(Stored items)
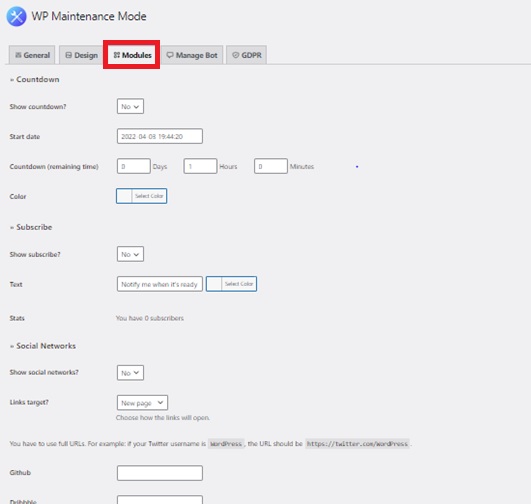Open the Manage Bot tab
This screenshot has width=531, height=504.
click(x=192, y=55)

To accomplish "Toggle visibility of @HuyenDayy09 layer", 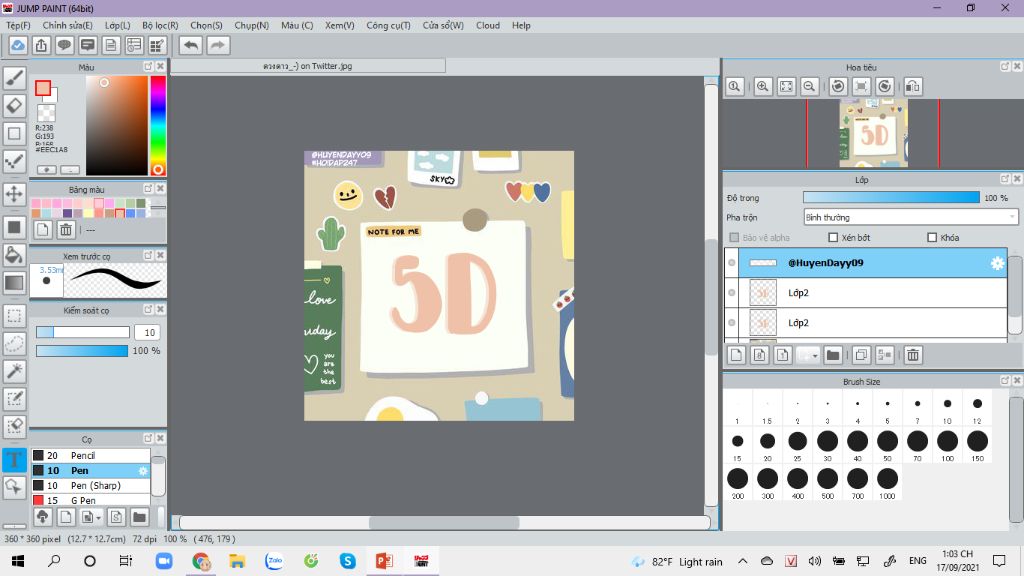I will [732, 263].
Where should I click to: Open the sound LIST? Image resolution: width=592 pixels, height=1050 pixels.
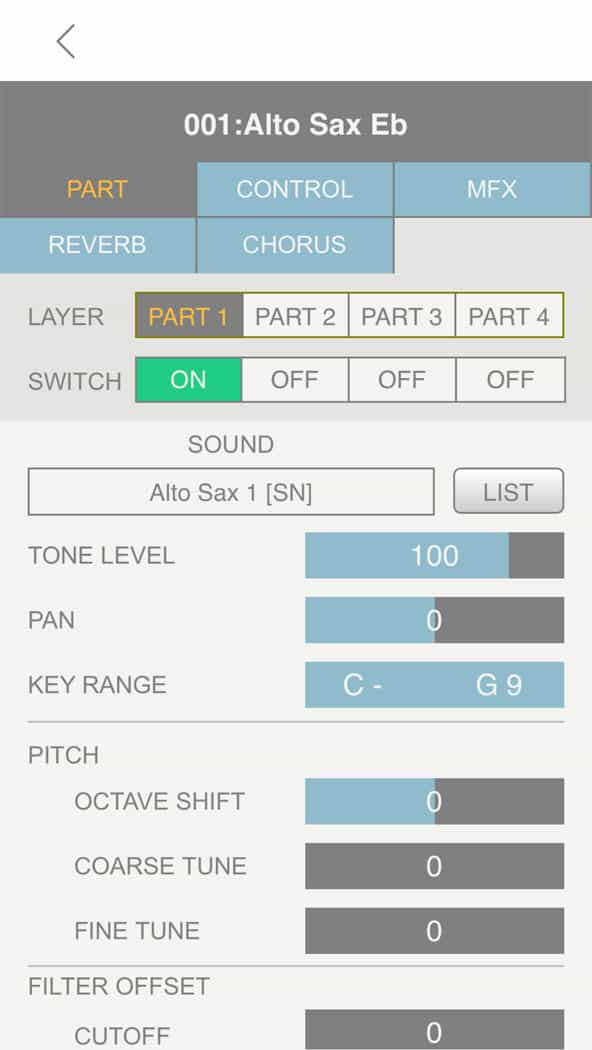[x=508, y=492]
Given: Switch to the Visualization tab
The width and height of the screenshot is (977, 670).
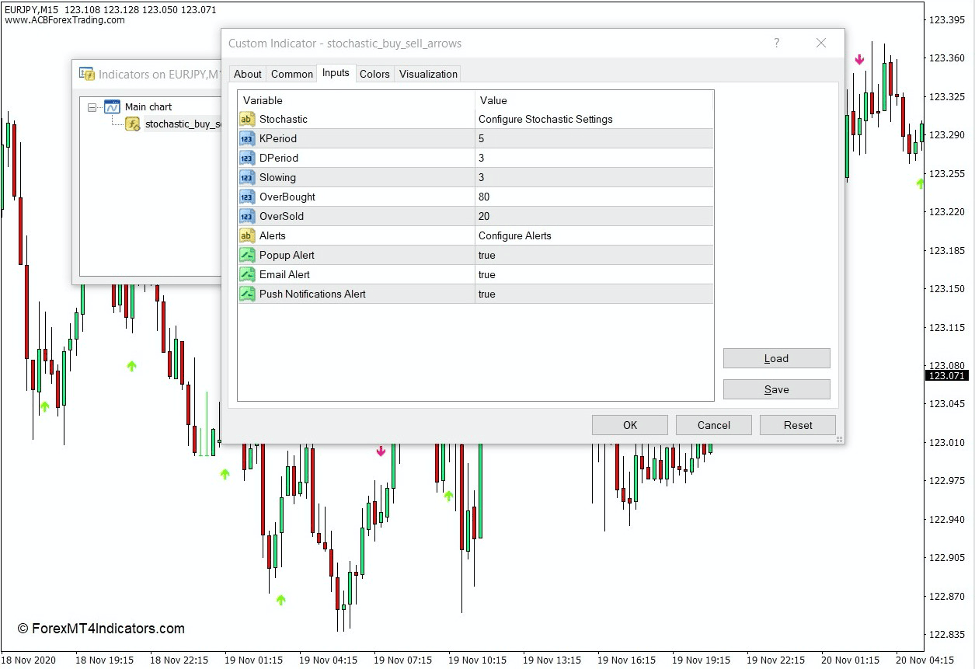Looking at the screenshot, I should point(428,73).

REQUIREMENT =>
Start with the line that holds "Given: Switch to the Visualization tab" and retype each line through the last one in the data, exactly and without pictures.

PROBLEM SOLUTION =>
Given: Switch to the Visualization tab
The width and height of the screenshot is (977, 670).
Looking at the screenshot, I should point(428,73).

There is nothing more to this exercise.